Fables exist in many versions; here is one version in English:

TIBERIUS CAESAR AND HIS ATTENDANT

There is a whole population of busybodies at Rome running all over the place excitedly, occupied without any true occupation, huffing and puffing at frivolous pursuits, and making much out of nothing. They are an annoyance to each other and utterly despised by everyone else. Yet I would like to try to correct this crowd, if possible, by means of a true story: it is one worth listening to.
Tiberius Caesar was on his way to Naples and had arrived at his estate in Misenum which had been built by Lucullus on a high hill overlooking the Sicilian sea on one side and the Tuscan sea on the other. When Caesar was walking about in the cheerful greenery, one of his household stewards turned up, dressed in a fancy fringed tunic of Egyptian cotton hanging down from his shoulders. The man began to sprinkle the sizzling hot ground with water from a wooden basin, making a great show of his diligence as Caesar's attendant, but everyone just laughed at him. The man then ran ahead to the next walkway, using some shortcuts known only to himself, and he started settling the dust in that spot as well.

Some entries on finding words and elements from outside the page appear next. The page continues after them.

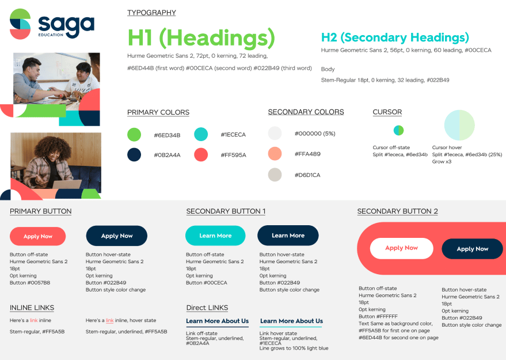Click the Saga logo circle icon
click(20, 24)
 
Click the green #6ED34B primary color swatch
click(134, 135)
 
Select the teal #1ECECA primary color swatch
click(201, 135)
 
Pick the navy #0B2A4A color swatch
click(134, 154)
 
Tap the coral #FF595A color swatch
click(201, 154)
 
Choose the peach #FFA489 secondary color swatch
click(275, 154)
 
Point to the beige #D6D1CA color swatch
click(275, 175)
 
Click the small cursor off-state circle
click(398, 130)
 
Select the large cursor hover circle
click(459, 125)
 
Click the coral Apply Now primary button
click(38, 236)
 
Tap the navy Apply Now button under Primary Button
click(117, 236)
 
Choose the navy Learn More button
click(288, 235)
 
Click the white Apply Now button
click(401, 248)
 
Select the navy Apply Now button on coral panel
click(472, 249)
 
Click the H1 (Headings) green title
click(201, 38)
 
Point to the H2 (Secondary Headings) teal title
click(394, 38)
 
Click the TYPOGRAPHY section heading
click(151, 13)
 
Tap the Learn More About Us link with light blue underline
click(291, 321)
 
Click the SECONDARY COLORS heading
click(306, 112)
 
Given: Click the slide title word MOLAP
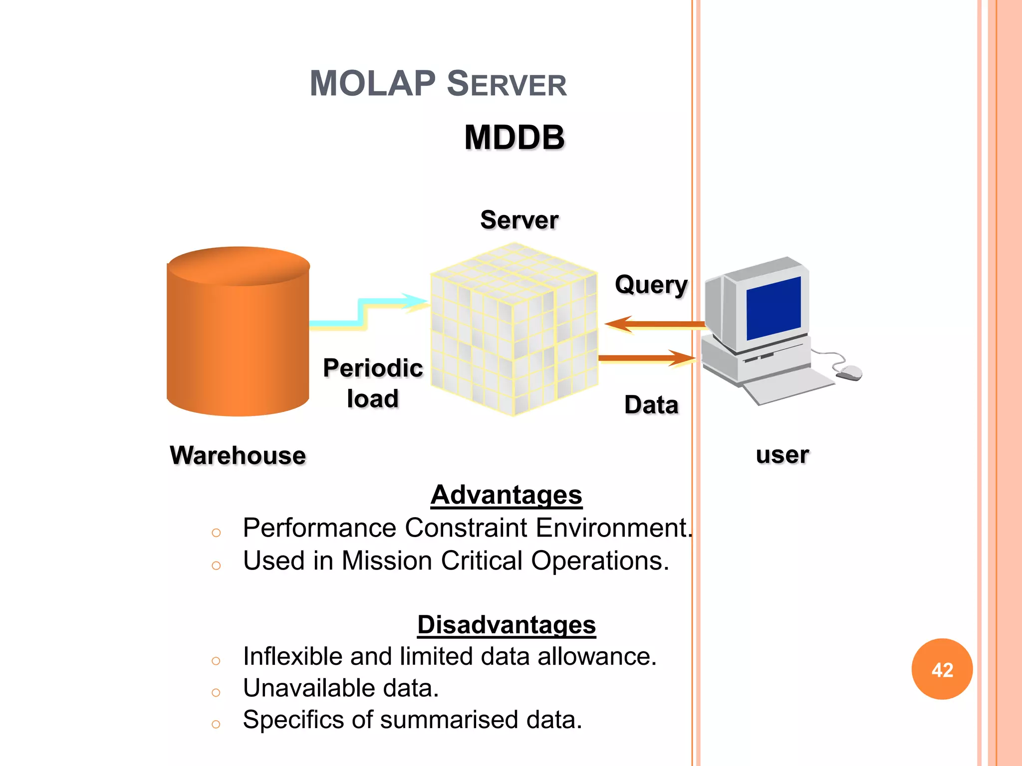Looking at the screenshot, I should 372,83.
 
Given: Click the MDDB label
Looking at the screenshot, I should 514,137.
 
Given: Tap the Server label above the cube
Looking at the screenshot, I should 519,220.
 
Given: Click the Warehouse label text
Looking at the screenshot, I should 238,455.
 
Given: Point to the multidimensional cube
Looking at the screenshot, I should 514,329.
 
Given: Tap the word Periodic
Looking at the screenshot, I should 373,368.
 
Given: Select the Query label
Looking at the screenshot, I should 651,285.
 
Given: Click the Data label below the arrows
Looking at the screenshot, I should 651,404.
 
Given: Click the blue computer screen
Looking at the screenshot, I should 773,308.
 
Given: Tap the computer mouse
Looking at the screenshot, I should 849,372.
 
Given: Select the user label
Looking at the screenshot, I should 782,455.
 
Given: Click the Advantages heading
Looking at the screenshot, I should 506,495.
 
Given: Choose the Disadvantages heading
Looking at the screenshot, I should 506,624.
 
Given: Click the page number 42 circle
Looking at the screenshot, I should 942,669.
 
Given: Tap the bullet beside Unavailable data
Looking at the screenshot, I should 216,692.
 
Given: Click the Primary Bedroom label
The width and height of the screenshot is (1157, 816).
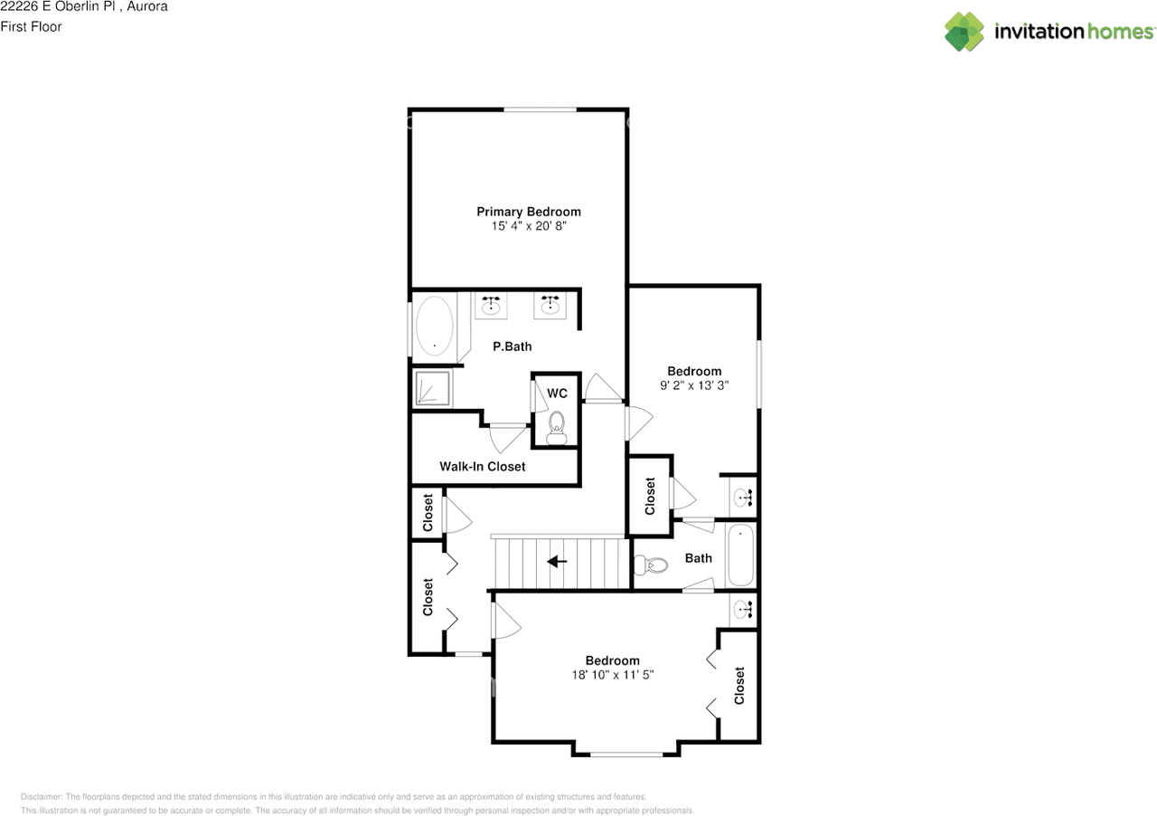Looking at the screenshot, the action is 529,212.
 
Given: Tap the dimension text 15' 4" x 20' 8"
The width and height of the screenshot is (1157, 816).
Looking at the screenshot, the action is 529,226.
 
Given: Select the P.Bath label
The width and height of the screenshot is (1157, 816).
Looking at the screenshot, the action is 512,346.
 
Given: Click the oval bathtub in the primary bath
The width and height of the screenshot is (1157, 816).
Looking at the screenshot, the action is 435,326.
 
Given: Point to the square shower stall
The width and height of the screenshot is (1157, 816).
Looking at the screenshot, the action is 433,388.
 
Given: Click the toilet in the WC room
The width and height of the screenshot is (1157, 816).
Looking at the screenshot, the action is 556,428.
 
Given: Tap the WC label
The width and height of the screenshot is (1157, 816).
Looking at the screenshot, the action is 557,394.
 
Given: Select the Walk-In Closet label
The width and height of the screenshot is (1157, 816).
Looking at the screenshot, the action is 483,467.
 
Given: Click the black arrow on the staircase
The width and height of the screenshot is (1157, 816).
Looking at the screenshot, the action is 557,561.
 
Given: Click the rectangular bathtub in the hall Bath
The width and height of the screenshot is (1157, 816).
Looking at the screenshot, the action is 740,555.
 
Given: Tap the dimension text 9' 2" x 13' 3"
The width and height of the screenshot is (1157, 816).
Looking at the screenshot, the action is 694,385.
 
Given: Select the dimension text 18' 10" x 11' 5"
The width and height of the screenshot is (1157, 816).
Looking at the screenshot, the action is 613,675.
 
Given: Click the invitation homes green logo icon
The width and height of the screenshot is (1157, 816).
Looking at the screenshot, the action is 964,32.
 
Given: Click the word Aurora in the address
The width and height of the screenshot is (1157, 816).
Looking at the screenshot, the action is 147,6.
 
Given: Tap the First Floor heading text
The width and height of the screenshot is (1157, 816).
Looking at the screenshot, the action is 31,26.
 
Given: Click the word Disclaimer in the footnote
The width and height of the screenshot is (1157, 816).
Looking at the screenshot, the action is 42,797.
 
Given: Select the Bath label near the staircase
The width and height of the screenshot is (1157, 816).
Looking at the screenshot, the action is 699,558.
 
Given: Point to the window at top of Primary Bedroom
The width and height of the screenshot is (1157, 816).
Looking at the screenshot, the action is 540,109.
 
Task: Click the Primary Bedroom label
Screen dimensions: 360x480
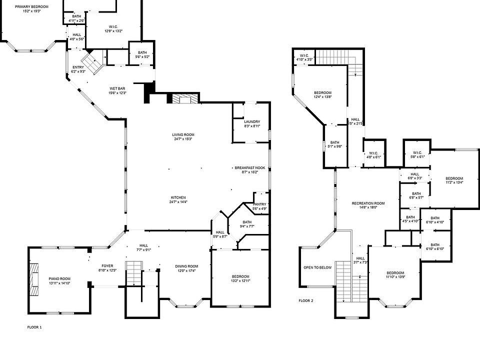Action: click(x=32, y=6)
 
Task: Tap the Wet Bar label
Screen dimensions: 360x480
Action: click(x=118, y=89)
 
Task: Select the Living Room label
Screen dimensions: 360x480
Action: click(x=183, y=134)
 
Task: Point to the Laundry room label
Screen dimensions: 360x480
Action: click(x=252, y=122)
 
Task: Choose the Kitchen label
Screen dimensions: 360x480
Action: click(x=178, y=198)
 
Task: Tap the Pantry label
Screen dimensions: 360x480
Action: click(x=260, y=204)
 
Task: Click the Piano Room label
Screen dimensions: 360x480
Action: click(x=60, y=278)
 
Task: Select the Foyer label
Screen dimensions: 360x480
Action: click(x=108, y=266)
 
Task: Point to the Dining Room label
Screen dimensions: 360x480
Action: click(x=186, y=266)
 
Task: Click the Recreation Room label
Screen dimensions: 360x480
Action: click(x=368, y=203)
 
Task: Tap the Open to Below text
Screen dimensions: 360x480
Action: click(x=318, y=268)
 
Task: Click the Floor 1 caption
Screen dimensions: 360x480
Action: click(x=34, y=327)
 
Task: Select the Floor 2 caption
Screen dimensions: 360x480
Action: click(x=306, y=301)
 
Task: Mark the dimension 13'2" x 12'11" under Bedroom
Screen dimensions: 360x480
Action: click(x=240, y=281)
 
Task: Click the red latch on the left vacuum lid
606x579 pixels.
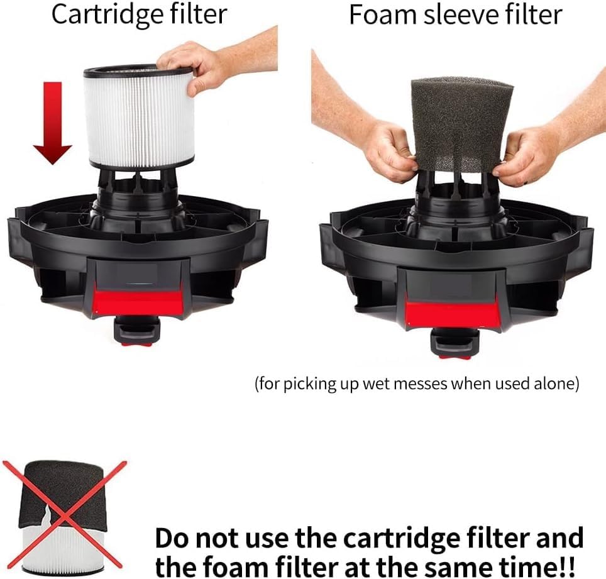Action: [x=138, y=300]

When Caesar recognized the man and realized what he was doing, he said, 'Hey you!' The man scampered up to Caesar, excited at the joyful prospect of what seemed a sure reward. Then Caesar's majestic person made the following joke: 'You have not accomplished much and your efforts have come to naught; if you want me to give you the slap that makes you a freedman, it will cost you much more than that!'

Source: Aesop's Fables. A new translation by Laura Gibbs. Oxford University Press (World's Classics): Oxford, 2002.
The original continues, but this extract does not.